--- START ---

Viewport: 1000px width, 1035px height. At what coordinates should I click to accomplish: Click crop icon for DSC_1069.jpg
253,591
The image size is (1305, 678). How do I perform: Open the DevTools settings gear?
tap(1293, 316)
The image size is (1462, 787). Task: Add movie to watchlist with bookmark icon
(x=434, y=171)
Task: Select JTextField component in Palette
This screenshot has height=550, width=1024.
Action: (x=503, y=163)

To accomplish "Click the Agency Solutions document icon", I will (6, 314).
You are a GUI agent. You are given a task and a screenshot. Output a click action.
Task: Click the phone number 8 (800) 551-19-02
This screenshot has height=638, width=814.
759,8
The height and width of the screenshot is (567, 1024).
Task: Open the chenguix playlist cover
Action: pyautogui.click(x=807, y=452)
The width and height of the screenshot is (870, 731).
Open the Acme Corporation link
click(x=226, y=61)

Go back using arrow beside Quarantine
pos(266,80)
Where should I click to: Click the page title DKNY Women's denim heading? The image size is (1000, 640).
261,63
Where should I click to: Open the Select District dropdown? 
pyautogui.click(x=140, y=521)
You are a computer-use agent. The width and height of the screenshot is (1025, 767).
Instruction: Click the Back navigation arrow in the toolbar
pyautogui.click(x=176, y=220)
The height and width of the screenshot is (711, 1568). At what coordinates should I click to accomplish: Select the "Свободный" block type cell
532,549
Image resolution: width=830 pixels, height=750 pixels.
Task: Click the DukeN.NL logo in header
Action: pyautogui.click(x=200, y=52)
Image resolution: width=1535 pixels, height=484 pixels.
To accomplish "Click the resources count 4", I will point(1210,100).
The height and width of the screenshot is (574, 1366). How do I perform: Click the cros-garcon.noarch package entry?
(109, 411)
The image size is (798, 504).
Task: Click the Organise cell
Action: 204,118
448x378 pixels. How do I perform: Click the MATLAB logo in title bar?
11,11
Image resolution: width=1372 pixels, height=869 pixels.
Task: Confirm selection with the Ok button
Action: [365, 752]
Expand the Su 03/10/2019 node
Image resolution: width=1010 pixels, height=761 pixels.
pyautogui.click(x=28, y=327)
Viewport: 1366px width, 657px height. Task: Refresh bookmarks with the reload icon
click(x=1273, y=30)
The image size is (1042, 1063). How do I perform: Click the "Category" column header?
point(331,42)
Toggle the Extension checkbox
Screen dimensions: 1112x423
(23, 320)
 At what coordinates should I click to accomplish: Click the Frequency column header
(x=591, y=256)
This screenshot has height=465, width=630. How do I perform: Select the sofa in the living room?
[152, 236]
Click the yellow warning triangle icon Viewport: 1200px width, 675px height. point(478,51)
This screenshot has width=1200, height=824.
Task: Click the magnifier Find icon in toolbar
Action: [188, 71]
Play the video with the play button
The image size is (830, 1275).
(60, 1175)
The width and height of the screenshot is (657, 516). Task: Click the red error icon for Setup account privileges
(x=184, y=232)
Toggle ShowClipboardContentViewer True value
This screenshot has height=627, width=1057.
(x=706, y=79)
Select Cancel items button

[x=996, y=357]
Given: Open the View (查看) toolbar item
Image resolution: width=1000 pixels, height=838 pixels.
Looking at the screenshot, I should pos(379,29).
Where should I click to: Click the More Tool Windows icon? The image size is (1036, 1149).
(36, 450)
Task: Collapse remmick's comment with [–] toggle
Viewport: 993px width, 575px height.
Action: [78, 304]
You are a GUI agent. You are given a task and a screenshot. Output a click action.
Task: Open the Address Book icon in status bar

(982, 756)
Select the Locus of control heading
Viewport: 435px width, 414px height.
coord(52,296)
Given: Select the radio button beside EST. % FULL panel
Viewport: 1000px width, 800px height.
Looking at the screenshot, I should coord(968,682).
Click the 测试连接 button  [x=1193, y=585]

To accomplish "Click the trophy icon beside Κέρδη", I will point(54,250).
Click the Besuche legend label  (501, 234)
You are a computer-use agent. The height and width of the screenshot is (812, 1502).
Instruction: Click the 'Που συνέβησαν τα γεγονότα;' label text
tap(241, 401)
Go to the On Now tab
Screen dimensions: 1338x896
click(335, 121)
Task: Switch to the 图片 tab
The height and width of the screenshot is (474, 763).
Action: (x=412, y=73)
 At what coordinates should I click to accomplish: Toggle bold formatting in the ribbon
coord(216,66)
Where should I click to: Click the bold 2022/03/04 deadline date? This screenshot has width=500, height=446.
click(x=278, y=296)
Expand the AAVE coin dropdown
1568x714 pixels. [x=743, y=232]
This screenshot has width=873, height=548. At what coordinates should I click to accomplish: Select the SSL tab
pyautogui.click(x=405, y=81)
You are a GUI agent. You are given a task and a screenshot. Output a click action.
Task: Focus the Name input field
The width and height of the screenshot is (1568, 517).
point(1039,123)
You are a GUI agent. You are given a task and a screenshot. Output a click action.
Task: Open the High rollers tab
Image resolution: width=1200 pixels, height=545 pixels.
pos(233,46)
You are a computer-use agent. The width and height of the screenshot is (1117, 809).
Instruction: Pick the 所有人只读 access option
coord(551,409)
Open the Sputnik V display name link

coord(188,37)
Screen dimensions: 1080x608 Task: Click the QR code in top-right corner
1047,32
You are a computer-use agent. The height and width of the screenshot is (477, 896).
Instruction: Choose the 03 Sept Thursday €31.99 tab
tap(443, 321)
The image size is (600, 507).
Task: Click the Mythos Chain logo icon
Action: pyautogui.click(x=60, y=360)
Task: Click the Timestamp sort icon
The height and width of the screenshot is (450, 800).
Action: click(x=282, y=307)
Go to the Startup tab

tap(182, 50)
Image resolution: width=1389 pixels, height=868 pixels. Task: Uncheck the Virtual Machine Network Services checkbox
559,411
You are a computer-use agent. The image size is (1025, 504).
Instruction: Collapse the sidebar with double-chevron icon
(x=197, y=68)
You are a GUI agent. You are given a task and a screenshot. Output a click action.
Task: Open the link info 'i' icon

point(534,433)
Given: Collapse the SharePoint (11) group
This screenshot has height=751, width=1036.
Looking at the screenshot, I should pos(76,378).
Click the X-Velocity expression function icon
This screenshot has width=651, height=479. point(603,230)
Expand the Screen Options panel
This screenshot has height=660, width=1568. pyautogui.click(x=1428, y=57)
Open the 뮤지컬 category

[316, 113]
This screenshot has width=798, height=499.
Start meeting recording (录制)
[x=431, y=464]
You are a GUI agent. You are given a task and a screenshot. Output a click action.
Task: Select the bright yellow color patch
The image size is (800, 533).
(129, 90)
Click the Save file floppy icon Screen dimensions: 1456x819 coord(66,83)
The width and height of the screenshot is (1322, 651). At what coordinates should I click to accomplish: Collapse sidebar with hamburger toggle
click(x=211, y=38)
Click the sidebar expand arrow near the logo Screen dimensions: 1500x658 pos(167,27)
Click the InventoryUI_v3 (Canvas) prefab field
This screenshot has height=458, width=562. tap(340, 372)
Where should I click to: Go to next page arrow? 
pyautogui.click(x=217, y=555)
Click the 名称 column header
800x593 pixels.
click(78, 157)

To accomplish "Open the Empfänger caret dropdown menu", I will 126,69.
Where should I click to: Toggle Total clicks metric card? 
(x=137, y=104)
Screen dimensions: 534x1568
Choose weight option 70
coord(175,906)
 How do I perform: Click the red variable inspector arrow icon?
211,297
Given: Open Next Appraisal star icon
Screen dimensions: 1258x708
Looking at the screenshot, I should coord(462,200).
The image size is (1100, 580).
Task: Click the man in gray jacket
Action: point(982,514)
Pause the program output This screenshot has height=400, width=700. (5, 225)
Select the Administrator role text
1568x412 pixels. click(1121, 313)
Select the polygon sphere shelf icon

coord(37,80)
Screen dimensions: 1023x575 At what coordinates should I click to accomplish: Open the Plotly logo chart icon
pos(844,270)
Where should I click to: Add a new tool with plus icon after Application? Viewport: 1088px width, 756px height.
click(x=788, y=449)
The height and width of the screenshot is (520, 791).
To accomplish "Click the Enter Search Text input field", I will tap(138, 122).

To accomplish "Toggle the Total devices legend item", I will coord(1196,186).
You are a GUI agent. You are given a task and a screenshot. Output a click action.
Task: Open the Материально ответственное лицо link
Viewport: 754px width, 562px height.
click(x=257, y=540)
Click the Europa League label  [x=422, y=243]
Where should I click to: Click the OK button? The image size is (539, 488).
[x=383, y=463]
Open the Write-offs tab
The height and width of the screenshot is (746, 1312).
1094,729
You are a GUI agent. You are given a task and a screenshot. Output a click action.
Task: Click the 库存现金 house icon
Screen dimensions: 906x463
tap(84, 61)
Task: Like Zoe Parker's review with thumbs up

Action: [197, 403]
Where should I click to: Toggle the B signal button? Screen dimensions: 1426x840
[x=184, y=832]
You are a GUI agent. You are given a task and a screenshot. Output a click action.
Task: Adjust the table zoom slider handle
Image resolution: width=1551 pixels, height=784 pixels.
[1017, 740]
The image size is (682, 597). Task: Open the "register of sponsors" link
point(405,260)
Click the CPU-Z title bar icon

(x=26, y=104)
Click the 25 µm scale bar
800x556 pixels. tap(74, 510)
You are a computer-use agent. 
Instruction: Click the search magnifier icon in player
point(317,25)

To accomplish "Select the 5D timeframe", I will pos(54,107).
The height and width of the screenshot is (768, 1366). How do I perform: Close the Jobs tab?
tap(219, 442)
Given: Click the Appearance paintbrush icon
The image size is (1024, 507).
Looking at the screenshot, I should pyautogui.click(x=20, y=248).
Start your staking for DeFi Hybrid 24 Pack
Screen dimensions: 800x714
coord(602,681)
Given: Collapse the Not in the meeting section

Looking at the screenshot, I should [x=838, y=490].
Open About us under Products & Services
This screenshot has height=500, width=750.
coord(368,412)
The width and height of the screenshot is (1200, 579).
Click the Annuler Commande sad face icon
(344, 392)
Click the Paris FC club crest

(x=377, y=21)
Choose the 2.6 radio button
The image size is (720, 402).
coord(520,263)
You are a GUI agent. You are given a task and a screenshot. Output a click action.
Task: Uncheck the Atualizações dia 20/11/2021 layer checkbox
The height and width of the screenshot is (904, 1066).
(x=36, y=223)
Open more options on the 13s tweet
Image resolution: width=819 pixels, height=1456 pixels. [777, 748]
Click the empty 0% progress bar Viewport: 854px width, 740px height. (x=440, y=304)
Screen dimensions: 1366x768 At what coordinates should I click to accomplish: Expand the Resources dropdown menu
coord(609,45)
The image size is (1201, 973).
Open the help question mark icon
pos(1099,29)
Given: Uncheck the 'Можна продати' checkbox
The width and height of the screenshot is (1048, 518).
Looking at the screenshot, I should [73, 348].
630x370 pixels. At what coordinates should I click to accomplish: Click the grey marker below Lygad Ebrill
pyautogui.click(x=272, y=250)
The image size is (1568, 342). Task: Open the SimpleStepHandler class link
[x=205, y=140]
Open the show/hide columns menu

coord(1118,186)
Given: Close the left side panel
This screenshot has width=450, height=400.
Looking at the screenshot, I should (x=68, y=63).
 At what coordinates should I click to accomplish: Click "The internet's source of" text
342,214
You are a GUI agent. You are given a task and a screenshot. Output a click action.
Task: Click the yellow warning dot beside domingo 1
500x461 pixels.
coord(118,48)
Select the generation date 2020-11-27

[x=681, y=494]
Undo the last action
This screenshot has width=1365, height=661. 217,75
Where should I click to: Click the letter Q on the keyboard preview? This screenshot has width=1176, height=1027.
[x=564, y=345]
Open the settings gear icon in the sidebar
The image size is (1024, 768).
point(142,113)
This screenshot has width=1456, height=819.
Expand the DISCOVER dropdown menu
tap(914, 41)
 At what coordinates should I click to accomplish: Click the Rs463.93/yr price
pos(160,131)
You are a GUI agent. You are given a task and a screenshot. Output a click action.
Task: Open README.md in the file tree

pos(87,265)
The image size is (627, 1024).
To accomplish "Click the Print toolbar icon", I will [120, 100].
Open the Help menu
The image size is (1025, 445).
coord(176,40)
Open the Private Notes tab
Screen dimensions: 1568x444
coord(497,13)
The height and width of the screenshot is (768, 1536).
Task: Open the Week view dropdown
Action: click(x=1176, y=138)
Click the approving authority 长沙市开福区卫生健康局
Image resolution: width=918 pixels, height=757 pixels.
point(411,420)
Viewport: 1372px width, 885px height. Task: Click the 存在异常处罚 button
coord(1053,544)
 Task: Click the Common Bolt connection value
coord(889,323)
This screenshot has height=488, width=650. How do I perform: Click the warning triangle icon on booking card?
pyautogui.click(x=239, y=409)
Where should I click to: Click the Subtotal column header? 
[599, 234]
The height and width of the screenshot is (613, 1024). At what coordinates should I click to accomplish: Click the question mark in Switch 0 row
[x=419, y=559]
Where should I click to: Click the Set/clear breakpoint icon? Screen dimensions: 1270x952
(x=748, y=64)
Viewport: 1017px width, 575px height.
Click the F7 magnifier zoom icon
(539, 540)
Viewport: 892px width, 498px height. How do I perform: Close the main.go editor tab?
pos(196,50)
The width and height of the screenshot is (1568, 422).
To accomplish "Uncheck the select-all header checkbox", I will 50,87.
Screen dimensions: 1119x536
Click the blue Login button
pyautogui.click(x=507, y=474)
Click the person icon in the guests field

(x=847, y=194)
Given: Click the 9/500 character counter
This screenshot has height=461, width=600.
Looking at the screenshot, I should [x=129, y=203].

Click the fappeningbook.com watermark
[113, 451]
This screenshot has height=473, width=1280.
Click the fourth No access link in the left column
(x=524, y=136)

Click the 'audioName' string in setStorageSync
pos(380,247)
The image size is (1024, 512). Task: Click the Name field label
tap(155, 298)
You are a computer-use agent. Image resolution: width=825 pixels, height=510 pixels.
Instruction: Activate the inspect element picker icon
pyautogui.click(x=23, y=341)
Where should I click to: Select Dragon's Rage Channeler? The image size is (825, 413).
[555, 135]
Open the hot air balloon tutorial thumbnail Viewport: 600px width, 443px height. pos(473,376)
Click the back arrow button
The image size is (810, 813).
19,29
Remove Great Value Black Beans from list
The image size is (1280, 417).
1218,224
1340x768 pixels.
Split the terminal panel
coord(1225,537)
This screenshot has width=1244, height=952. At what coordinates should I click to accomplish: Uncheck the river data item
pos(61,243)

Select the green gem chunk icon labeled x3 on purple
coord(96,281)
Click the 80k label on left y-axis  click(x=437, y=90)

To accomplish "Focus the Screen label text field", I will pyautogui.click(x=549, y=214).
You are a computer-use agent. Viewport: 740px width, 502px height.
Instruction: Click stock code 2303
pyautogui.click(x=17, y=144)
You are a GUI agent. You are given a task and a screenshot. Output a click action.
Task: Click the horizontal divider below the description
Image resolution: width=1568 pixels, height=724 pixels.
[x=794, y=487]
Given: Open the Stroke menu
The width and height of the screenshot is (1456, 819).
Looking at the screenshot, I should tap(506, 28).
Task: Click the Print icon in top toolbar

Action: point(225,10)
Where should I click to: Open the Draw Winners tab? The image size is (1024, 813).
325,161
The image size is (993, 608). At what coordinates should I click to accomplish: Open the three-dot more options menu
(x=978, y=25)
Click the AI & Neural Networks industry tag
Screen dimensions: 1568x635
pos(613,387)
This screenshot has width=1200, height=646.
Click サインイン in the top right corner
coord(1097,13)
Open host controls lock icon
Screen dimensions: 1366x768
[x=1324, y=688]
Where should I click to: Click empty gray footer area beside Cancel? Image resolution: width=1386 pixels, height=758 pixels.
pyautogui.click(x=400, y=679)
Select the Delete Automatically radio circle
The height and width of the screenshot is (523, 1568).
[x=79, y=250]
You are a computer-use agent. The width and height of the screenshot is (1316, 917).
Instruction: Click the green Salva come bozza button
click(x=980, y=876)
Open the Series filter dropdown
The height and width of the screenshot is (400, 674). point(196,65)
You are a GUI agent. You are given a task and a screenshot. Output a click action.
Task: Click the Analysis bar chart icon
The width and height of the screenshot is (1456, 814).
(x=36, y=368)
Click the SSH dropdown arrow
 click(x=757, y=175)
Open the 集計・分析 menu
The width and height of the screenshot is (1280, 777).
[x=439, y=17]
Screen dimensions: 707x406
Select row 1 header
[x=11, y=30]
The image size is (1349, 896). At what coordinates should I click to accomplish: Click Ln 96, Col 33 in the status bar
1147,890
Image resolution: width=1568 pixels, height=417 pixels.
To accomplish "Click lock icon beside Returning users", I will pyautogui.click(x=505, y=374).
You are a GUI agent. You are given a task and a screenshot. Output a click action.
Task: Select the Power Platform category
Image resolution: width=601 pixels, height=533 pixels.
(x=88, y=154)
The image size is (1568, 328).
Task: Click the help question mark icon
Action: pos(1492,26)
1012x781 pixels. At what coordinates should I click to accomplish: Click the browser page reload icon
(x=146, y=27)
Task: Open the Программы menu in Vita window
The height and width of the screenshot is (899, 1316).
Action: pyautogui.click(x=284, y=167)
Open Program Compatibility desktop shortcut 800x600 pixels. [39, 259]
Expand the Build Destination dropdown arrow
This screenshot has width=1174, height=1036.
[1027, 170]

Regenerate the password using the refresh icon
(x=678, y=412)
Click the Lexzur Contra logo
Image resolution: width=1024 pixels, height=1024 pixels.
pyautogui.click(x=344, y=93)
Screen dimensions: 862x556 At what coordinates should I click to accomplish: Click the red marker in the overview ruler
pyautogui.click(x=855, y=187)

--- END ---

### [Task directions]
Tell how many lines of the data above contain the word "Focus", giving the number by itself.

### [The completed task]
2